The zoo and your own

Shovels and pitchforks littered the ground as gardeners gather around for a Saturday of "full-contact landscaping" on Aug. 13.

Woodland Park Zoo horticulturist David Selk enthusiastically explained the projects the participants were undertaking in the zoo's butterfly garden, then set the teams to work.

"OK, everybody, time to get dirty!" he said.

This was the first Backyard Habitat Workshop that the zoo has offered. Its goal: to help participants provide food, shelter, water and nesting sites, all components of habitat, for wildlife in their own gardens.

Once they provide these things, participants can have their backyards certified by either the National Wildlife Federation or the Washington Department of Fish and Wildlife.

"We ask people to make a commitment to get their backyard certified," said workshop coordinator Terry O'Connor. "And we follow up with them."

The workshop, offered in conjunction with the Seattle Audubon Society, the National Wildlife Federation and the Washington Native Plant Society, teaches participants natural ways to cultivate soil and treat insects and how to select native rather than invasive plants.

"Because we work with a team of partners, we all have the same goal but different perspectives and expertise," O'Connor said.

During the two-day workshop, the 32 participants learn how to start working now to improve their yards. By developing an action plan complete with specific goals and a time-line, O'Connor said, gardeners come out with concrete goals.

"Some of us have lots of habitat; others start with a new home and a clean slate," she said. "What are you going to do in the next couple of weeks? After other workshops, you take information home and say, 'Maybe I'll get to it.' What we really want to do is teach skills. That's how we're different than other workshops."

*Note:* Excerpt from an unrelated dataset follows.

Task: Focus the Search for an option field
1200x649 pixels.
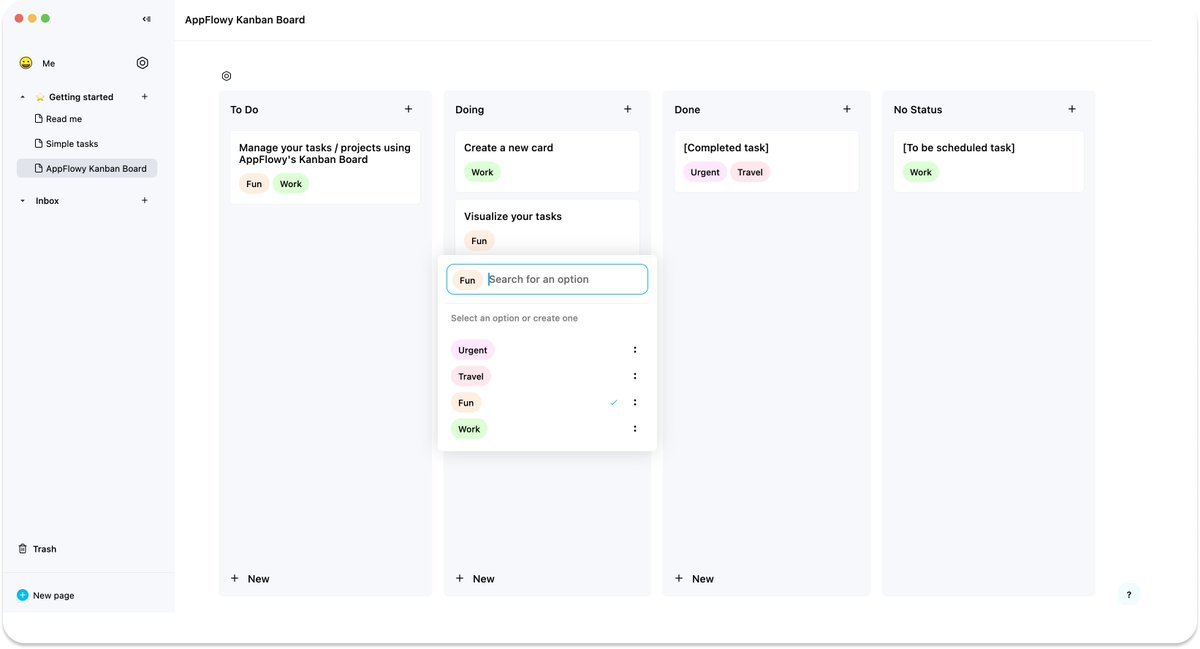Action: pyautogui.click(x=565, y=279)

Last Saturday was a day of hands-on learning. Once they were divided into four teams, the participants removed invasive plants, improved soil with organic Zoo Doo and added new native plants to the butterfly garden.

Barbara Scheffler of Wallingford and Marcia Reed of Fremont tackled a Larafera plant.

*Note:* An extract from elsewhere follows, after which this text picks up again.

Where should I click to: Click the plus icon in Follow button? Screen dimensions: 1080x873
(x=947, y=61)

"I wish you would come to my yard," Reed said to fellow participants. Reed has been gardening intensively for five years, and because her yard is too much to manage, she attended the workshop to get some new ideas.

"I'm going to redo it," she said. "I'll just take it out and put in more natural things."

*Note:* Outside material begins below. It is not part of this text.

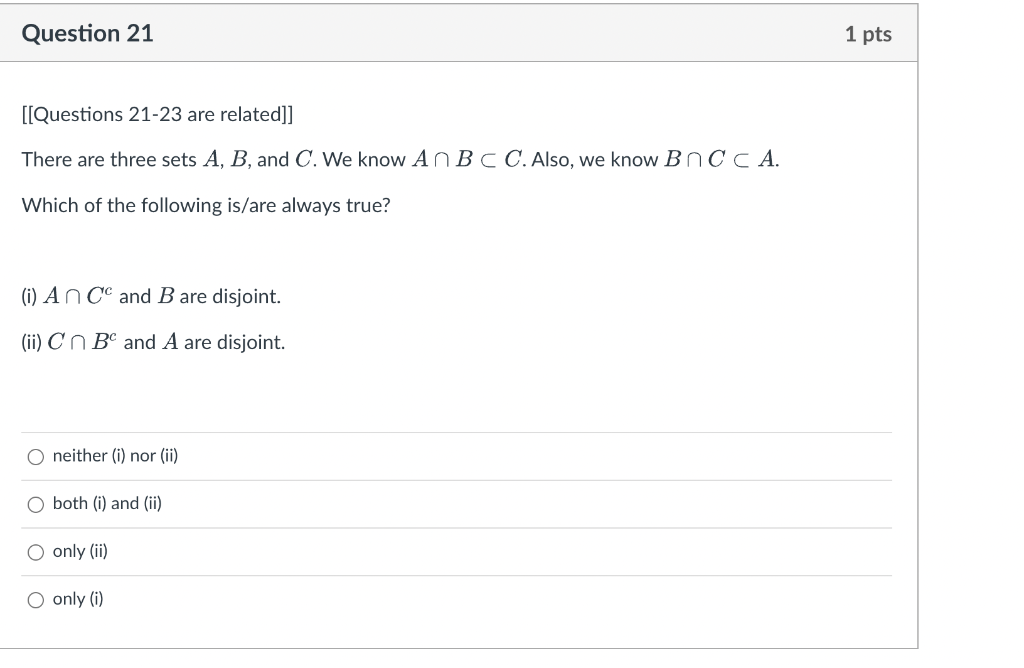Viewport: 1024px width, 668px height.
Task: Click the "Which of the following is/are always true?" line
Action: pyautogui.click(x=205, y=206)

Reed said she's enjoyed the whole workshop, but that the overview of how to create different levels with native shrubs was the most helpful.

The goals of the participants may vary, but no matter what their level of expertise or the amount of time they choose to spend, the resources available are helpful to all.

"It's important to work with nature, rather than against it," said E.J. Hook, who led one of the teams. "You don't want to be a slave to your garden."

The class will be offered again in late fall (dates still to be determined). Classes are popular, so visit for more information about upcoming programs.

Create a bird-friendly backyard

* Re-create the multiple layers of plant growth found in natural areas.

* Increase the number and type of plants growing in your yard.

* Avoid invasive exotic (non-native) plants.

* Limit the size of your lawn for less mowing, less fertilizing, less watering and less pollution.

* Select plants that will provide a food source for all seasons.

* Avoid the use of insecticides and pesticides.

* Supply a source of water; dripping or running water is a better attractant than still water.

* Plant a variety of annual flowering plants that can supply nectar for hummingbirds and butterflies.

* Provide birdhouses, nest boxes, roosting and perching places.